Stored records:

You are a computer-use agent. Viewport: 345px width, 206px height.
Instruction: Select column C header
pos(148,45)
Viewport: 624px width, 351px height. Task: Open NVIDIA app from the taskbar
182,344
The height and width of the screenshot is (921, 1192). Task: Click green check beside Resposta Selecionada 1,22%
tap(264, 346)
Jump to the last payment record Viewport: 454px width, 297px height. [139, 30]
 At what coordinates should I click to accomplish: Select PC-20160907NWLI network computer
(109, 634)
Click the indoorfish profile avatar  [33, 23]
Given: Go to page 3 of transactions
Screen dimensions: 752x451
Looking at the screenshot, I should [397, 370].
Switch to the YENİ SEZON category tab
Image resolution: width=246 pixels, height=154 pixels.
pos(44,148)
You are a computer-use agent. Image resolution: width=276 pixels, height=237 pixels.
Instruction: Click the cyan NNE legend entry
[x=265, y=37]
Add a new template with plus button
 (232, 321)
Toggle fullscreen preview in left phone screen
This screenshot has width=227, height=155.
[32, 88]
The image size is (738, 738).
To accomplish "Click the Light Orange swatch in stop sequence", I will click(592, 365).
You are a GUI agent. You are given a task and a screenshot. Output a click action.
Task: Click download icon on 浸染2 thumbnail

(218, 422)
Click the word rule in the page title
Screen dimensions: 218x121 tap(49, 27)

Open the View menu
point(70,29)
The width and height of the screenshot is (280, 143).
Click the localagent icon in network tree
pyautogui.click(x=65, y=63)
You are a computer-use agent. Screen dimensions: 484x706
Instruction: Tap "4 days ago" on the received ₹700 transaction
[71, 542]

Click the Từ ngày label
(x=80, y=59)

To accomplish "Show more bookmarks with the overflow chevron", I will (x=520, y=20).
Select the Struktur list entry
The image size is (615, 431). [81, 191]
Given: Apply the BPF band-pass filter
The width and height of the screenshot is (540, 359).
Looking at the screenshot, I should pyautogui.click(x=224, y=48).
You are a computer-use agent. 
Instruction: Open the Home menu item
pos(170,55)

■ The task ■
Which of the lines in the data contain the string "will"? Return each one.

■ Reply to the exercise ■
To accomplish "Click the Light Orange swatch in stop sequence", I will click(592, 365).
To accomplish "Show more bookmarks with the overflow chevron", I will (x=520, y=20).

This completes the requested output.